私は1匹のヒトさんに連れられて彼の巣に行きました。そこには鮮やかな黄色をしたセキセイインコさんがいました「初めましてセキセイインコのピーです。あなたほどの大きさの鳥は初めて見ました。お名前は?」とセキセイインコさんは話しかけてきます「どうも。オオタカです。そのピーと言うのは?」とオオタカさんが無気力に聞きます「飼い主さんがつけてくれた名前です。あなたはないんですか?」とセキセイインコさんは首を傾げます「すみません。飼い主?親見たなものですか?今まで森から出た事がなくて」とオオタカさんは続けて質問します「飼い主さんはあそこに立っている人です。餌をくれたり、巣を掃除してくれたり、ヒナを孵化する時手伝ってくれたりしてくれます。それよりあなた森から来たんですか?羨ましいな。なんでも自由なんでしょ」とおしゃべりなセキセイインコは一度にたくさん喋ります「なるほど安全な環境だとそんな考えになるんですね。私はあなたが羨ましい。森では餌は自分で見つけなければ餓死します。みんな生きるために利己的になってしまいます。挙げ句の果てにはヒナや卵は他の生き物に食べられます。意味もなく殺される事もあります」とオオタカさんは平和に生きてきたセキセイインコに嫌味を言います「見てください私の羽は飼い主さんに切り落とされました。私が空を飛んで逃げ出さないためです。孵化は手伝ってくれますが生まれたヒナたちは話す事もできず何処かへ連れていかれました。お話しする事だって決まった生き物以外ありません。楽に生きていてもいいことばかりじゃないんです。こんな何もない生涯をいいものなんて言わないでください」とセキセイインコさんは涙ぐみながら話します。

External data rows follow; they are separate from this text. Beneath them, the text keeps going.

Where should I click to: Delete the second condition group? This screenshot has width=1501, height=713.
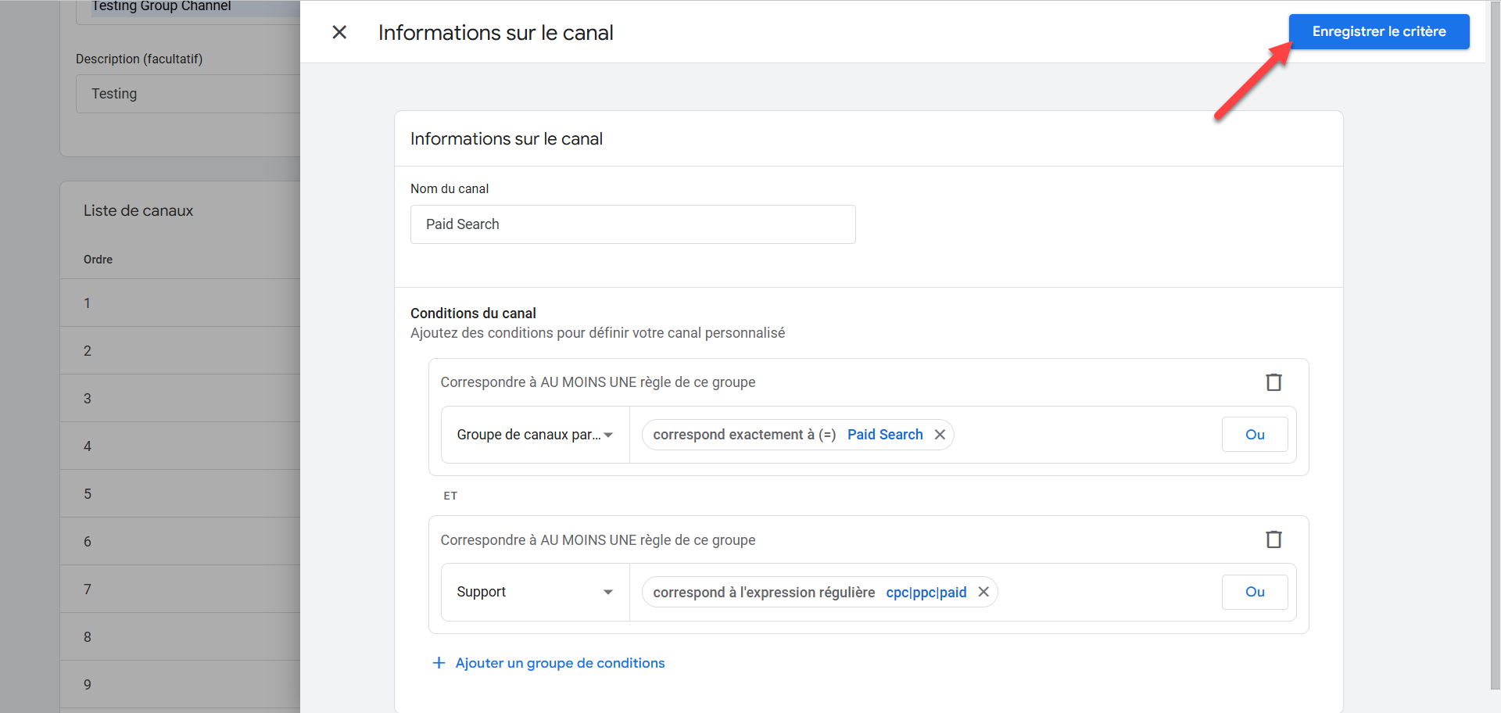pos(1274,539)
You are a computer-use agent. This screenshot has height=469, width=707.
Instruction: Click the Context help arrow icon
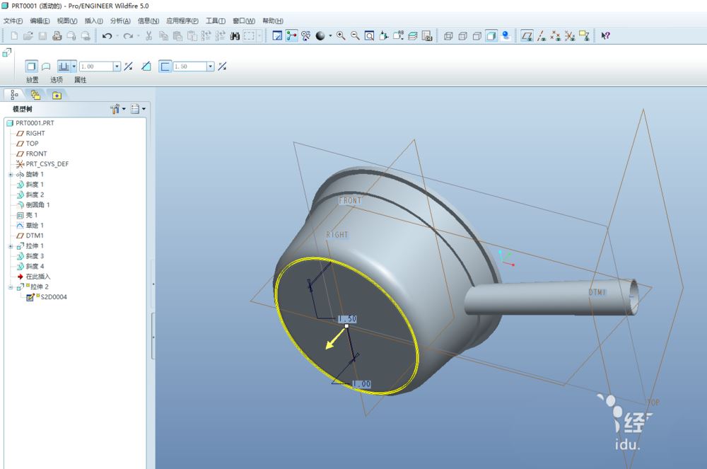[x=606, y=35]
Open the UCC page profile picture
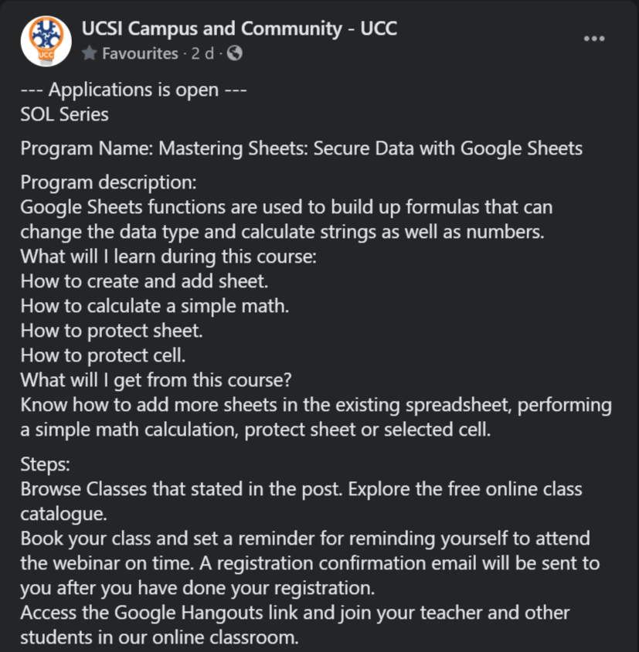 coord(46,41)
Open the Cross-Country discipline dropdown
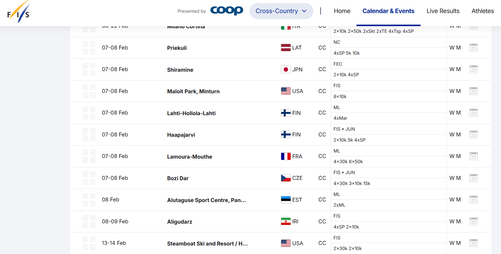 pos(281,11)
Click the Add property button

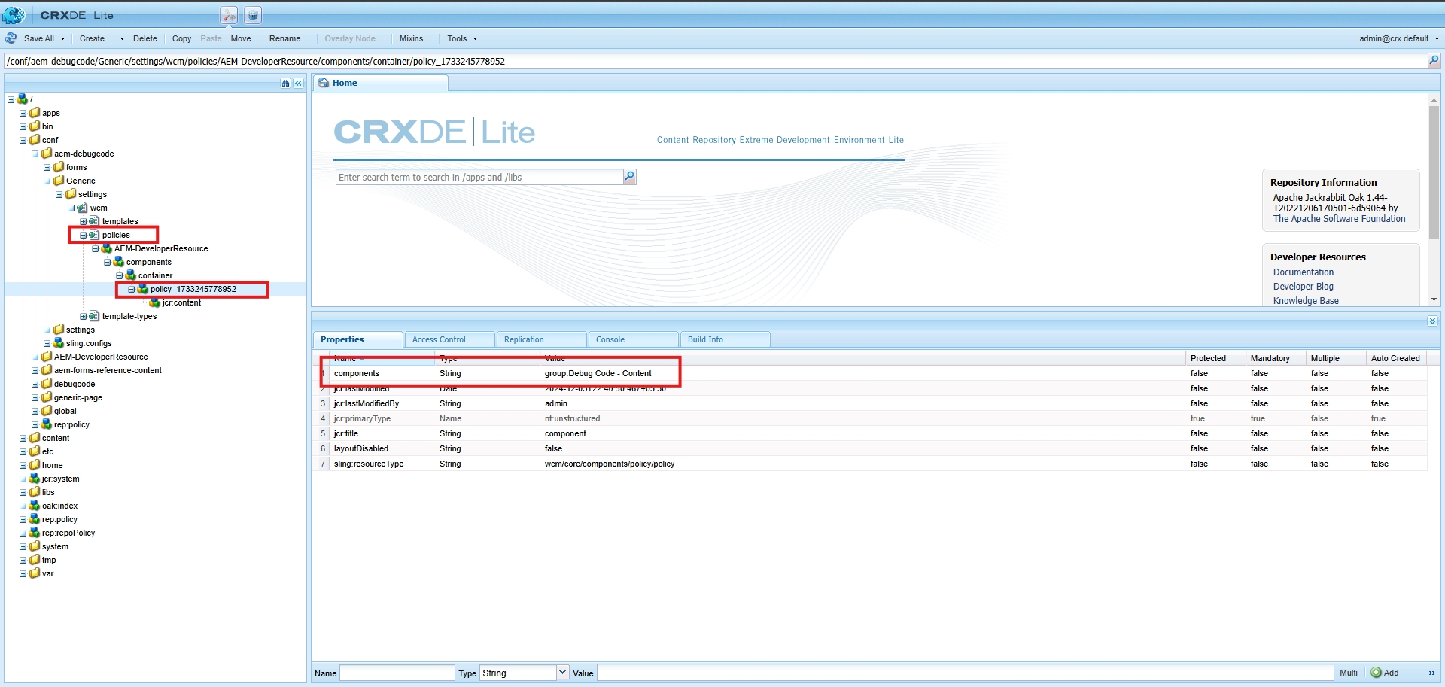1385,673
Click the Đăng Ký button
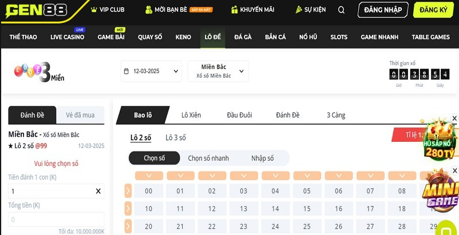 433,10
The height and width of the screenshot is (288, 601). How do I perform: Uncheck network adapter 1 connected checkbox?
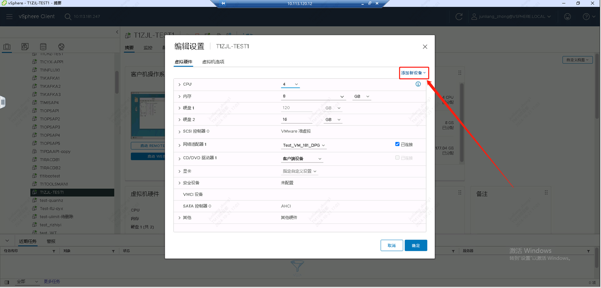coord(397,144)
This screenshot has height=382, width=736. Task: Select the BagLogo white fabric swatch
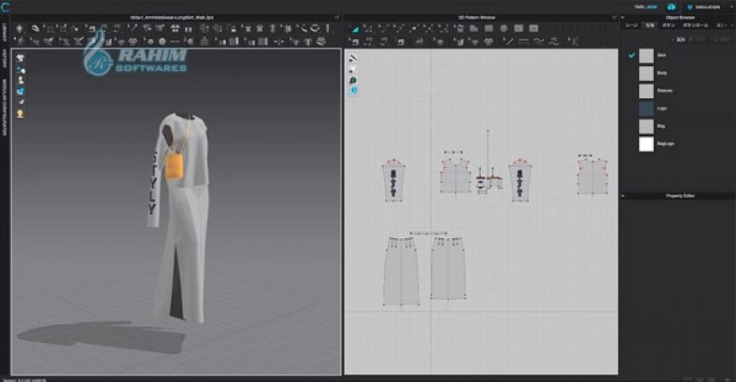[646, 144]
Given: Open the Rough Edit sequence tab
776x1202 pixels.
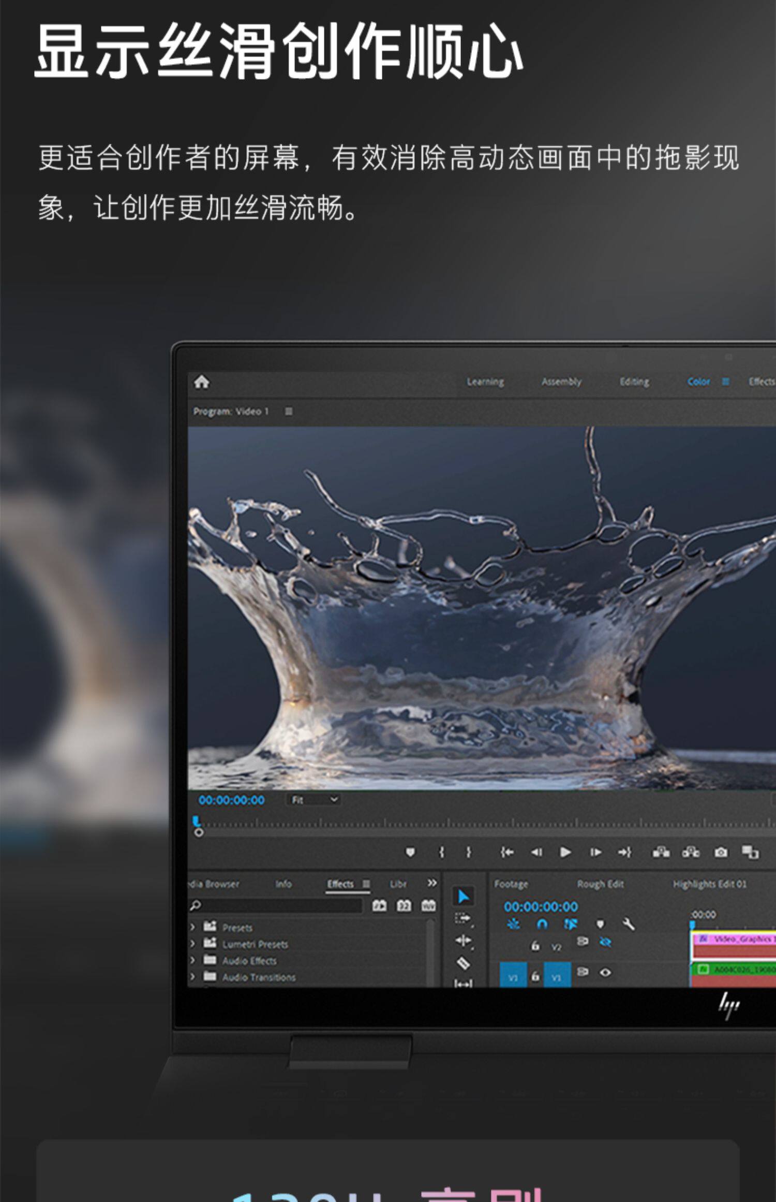Looking at the screenshot, I should point(600,884).
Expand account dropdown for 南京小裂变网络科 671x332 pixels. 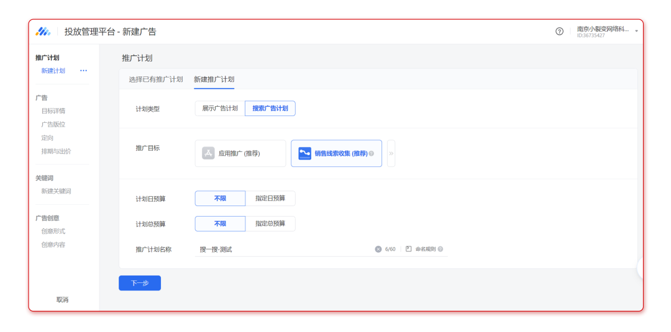pos(636,32)
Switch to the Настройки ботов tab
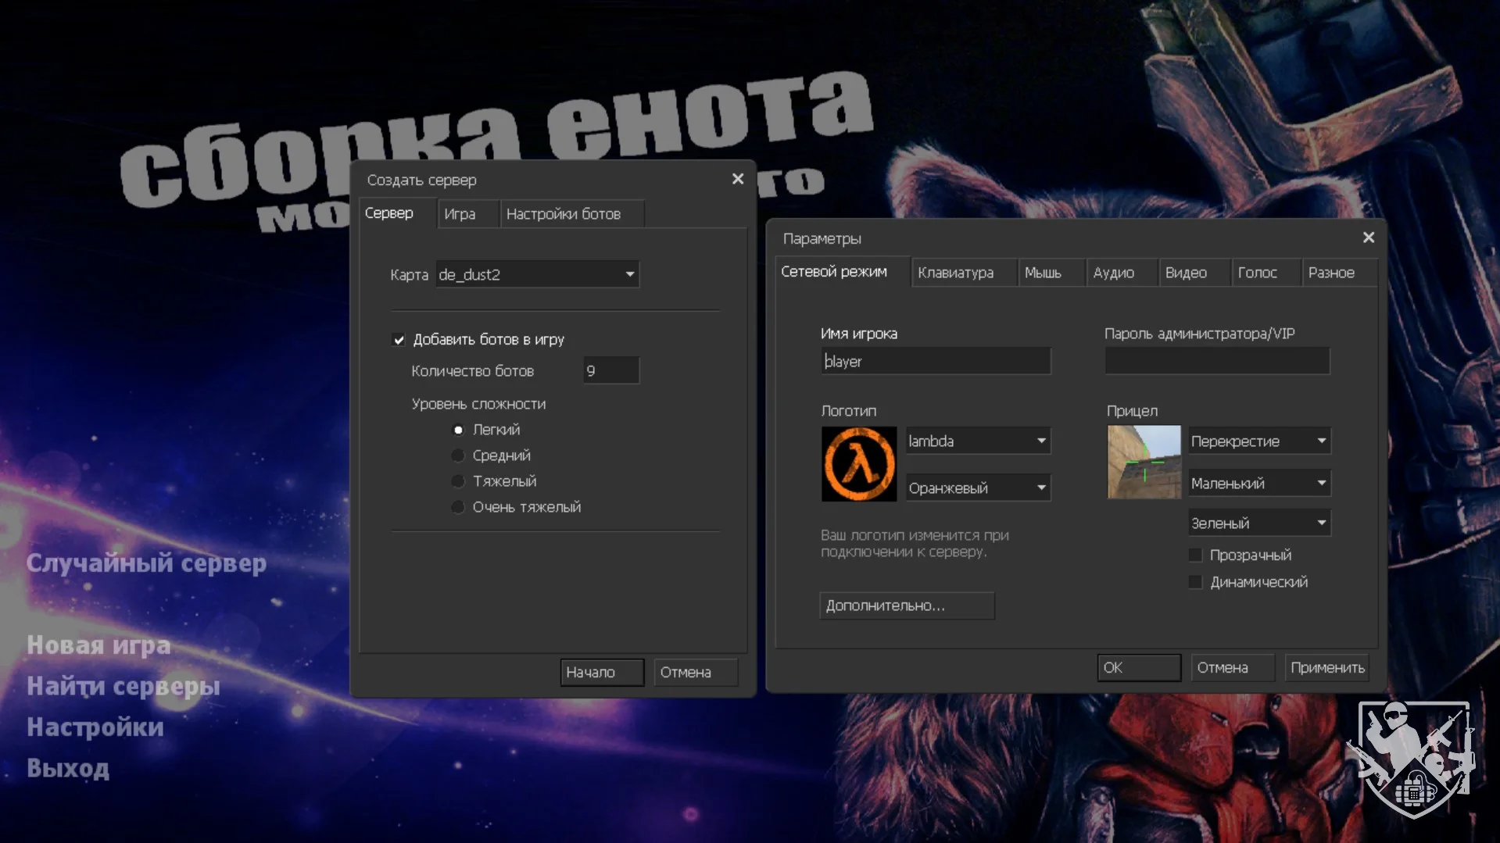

その日の夜オオタカさんはヒトさんが眠った後、壁から見える空に向けて飛び立とうとしましたが「ゴチン」透明な壁はここにもあるようです。「それはガラスだよ。見えないけど壁があるの。外に出たいならそのよこの棒を下におろしてからガラスを押すと外に出れるようになるよ」とセキセイインコさんが教えてくれます「ありがと。」さっきの口論を気にして少し気まずく返します「さっきは感情的になっちゃってごめんね。オオタカさんと話せて楽しかった。またね」とセキセイインコさんは笑顔で答えます「ピーはこの巣から出たい?」とオオタカさんは外を見ながら聞きます「私は飛べないからな」セキセイインコさんはあいまいに答えます「出たいの?」オオタカさんはガラスを押しながら質問を続けます「飛べるならね」セキセイインコさんは続けて答えます。オオタカさんはセキセイインコさんを足で掴みます「何?お腹すいたの?あの箱の中に餌はあるよ」とセキセイインコさんは慌てて説得します。オオタカさんは「飛ぶ」とだけ言って翼を広げました。

巣の外に出ると地面に土はなく黒い石で覆われていて、信じられない程大きいヒトさんの巣や同じ種類の木が不自然なくらい等間隔に並んでいました。「うわー。お家の外ってこんなに暗いんだねー。初めて見た」とセキセイインコさんが感動して言いました。「ところでこれどこまで行くの?」とセキセイインコは尋ねます「ピーちゃんに森みせる」と言いオオタカさんは星が見えないほど明るい夜空に消えていきました。